Agmatine oxidation by copper amine oxidase

The product of agmatine oxidation catalyzed by Pisum sativum L. copper amine oxidase has been identified by means of one‐ and two‐dimensional 1 H‐NMR spectroscopy to be N ‐amidino‐2‐hydroxypyrrolidine. This compound inhibits competitively rat nitric oxide synthase type I and type II (NOS‐I and NOS‐II, respectively) and bovine trypsin (trypsin) activity, values of K i being (1.1 ± 0.1) × 10 −5   m (at pH 7.5 and 37.0 °C), (2.1 ± 0.1) × 10 −5   m (at pH 7.5 and 37.0 °C), and (8.9 ± 0.4) × 10 −5   m (at pH 6.8 and 21.0 °C), respectively. Remarkably, the affinity of N ‐amidino‐ 2‐hydroxypyrrolidine for NOS‐I, NOS‐II and trypsin is significantly higher than that observed for agmatine and clonidine binding.
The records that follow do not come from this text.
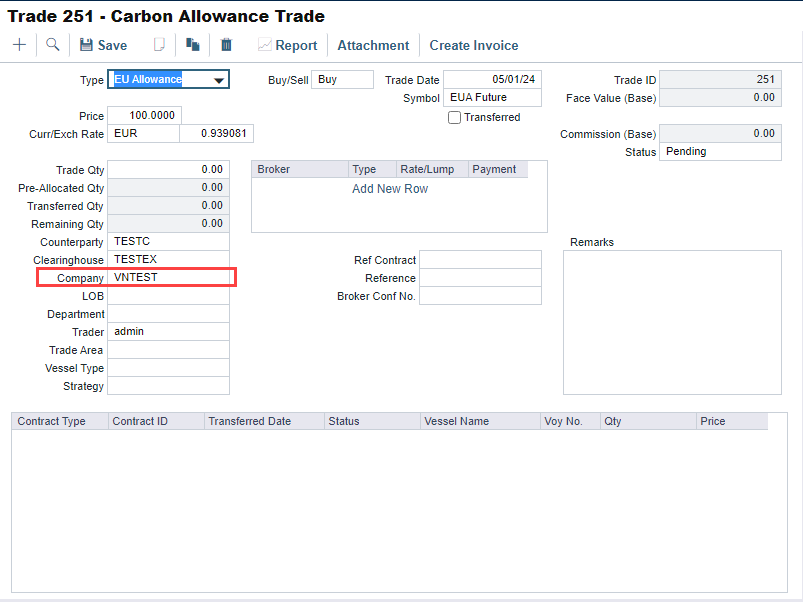Open the Report chart button
The height and width of the screenshot is (602, 803).
(287, 45)
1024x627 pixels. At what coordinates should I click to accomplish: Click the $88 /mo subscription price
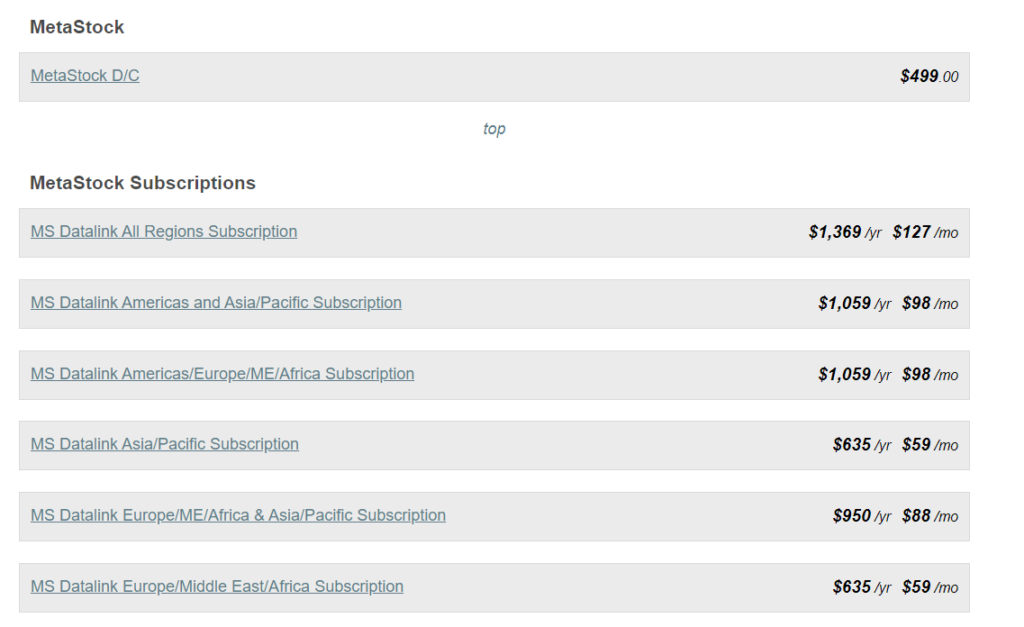[x=930, y=517]
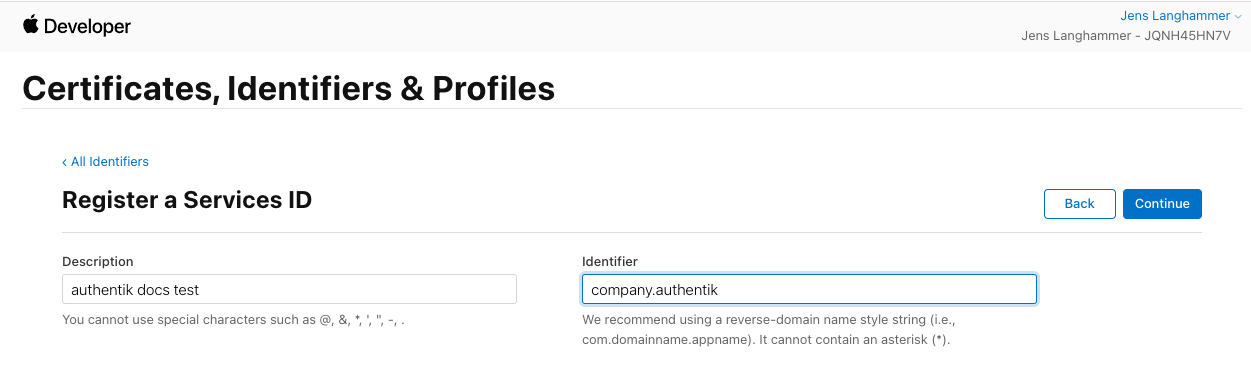Image resolution: width=1251 pixels, height=392 pixels.
Task: Click the word Profiles in page heading
Action: [494, 88]
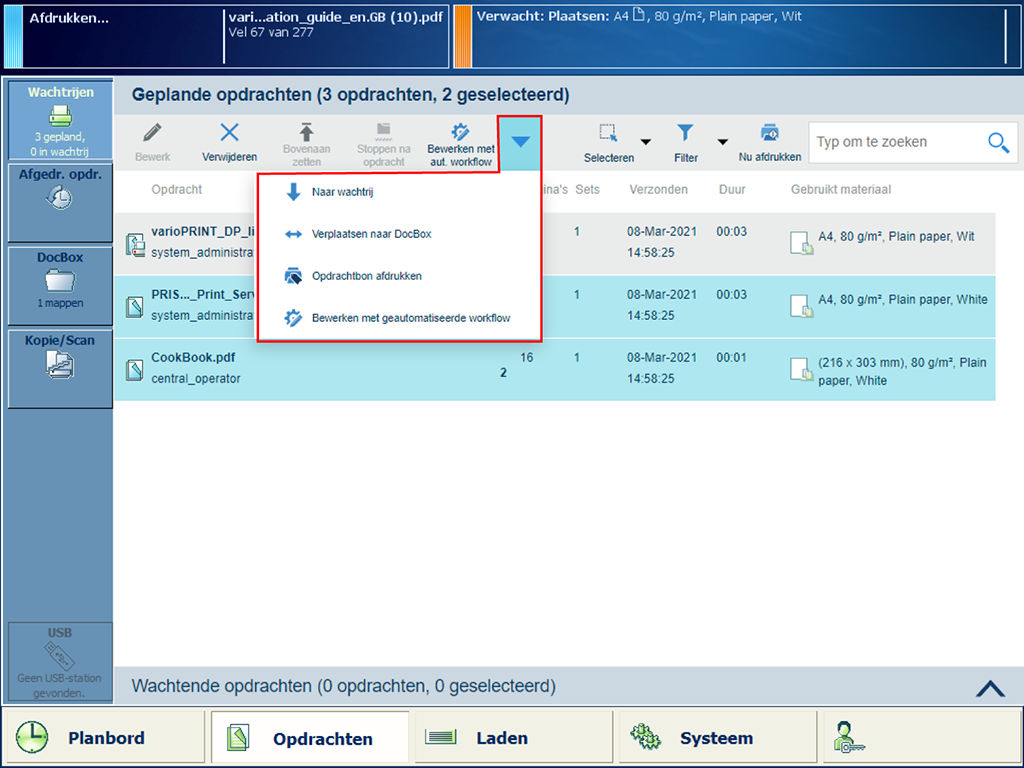Expand the Wachtende opdrachten section
Image resolution: width=1024 pixels, height=768 pixels.
(x=989, y=687)
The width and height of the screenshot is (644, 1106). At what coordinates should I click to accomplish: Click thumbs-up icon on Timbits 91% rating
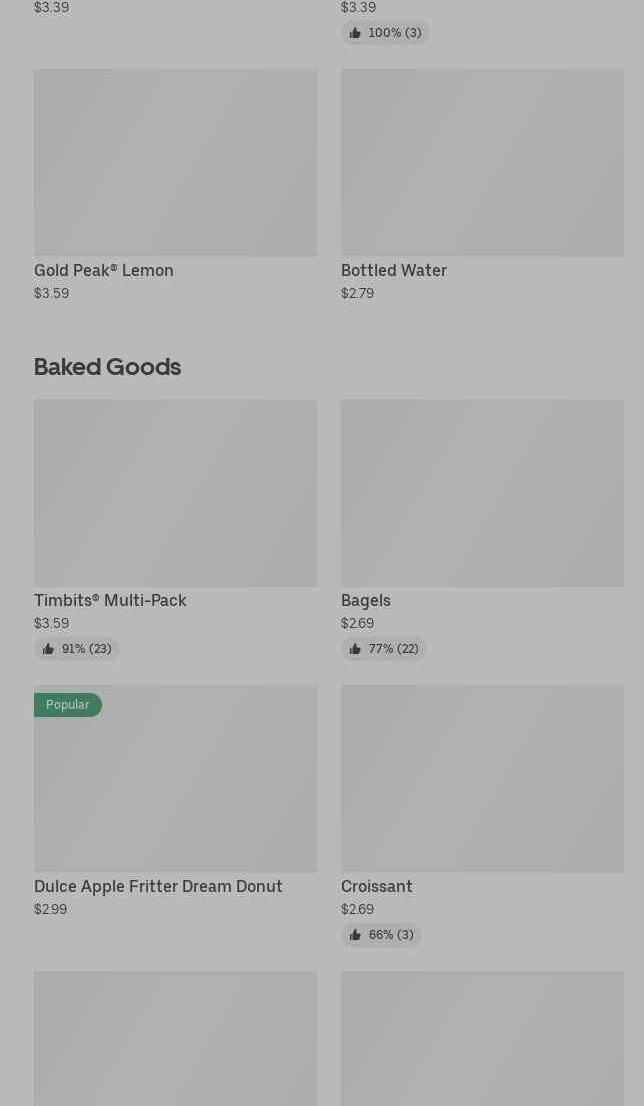pyautogui.click(x=48, y=649)
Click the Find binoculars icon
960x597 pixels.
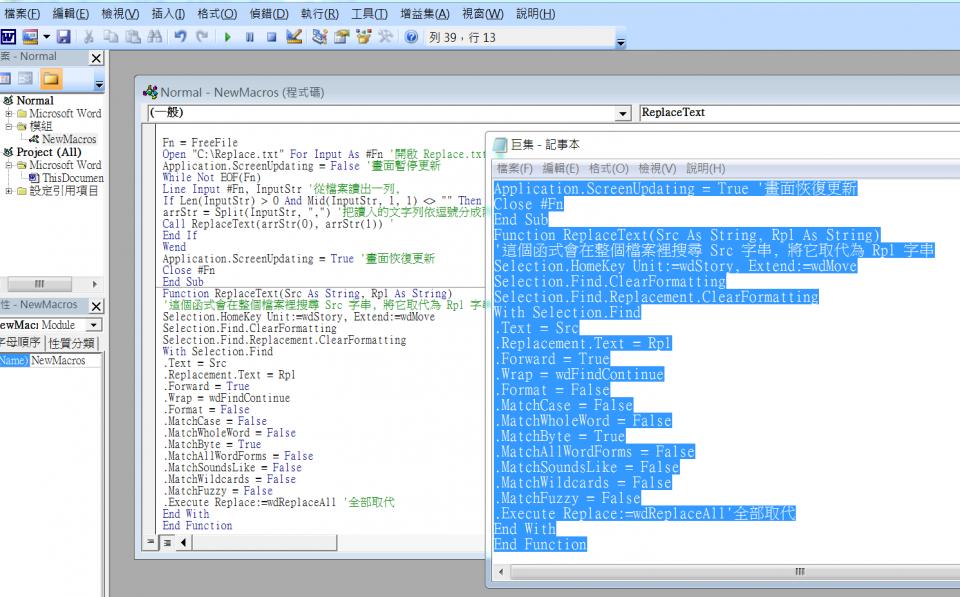pyautogui.click(x=153, y=37)
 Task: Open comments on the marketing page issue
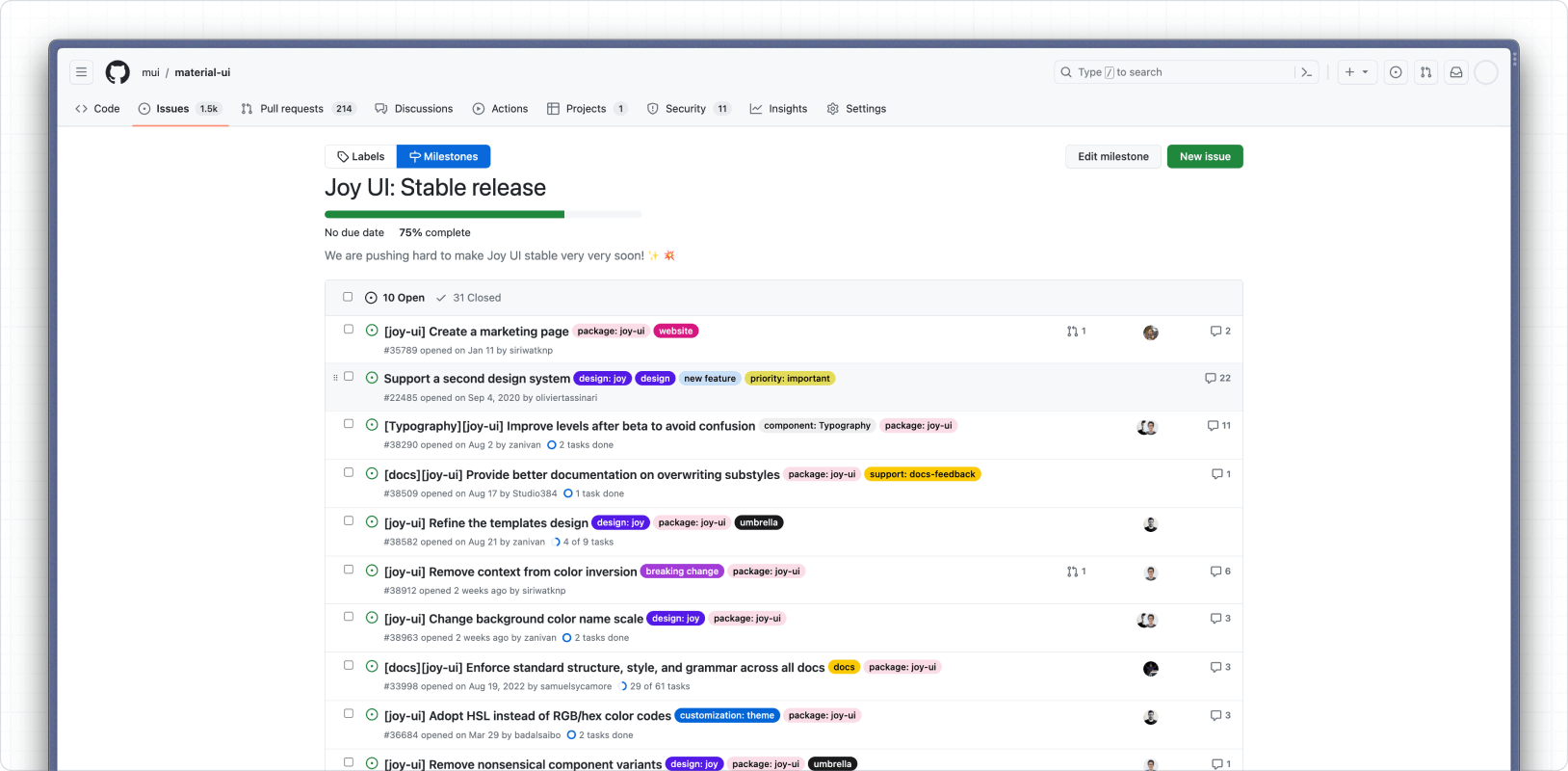point(1220,332)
Furthermore, N ‐amidino‐2‐hydroxypyrrolidine and agmatine are more efficient than clonidine in displacing [ 3 H]clonidine (= 1.0 × 10 −8   m ) from specific binding sites in heart rat membranes, values of IC 50 being (1.3 ± 0.4) × 10 −9   m and (2.2 ± 0.4) × 10 −8   m , respectively (at pH 7.4 and 37.0 °C).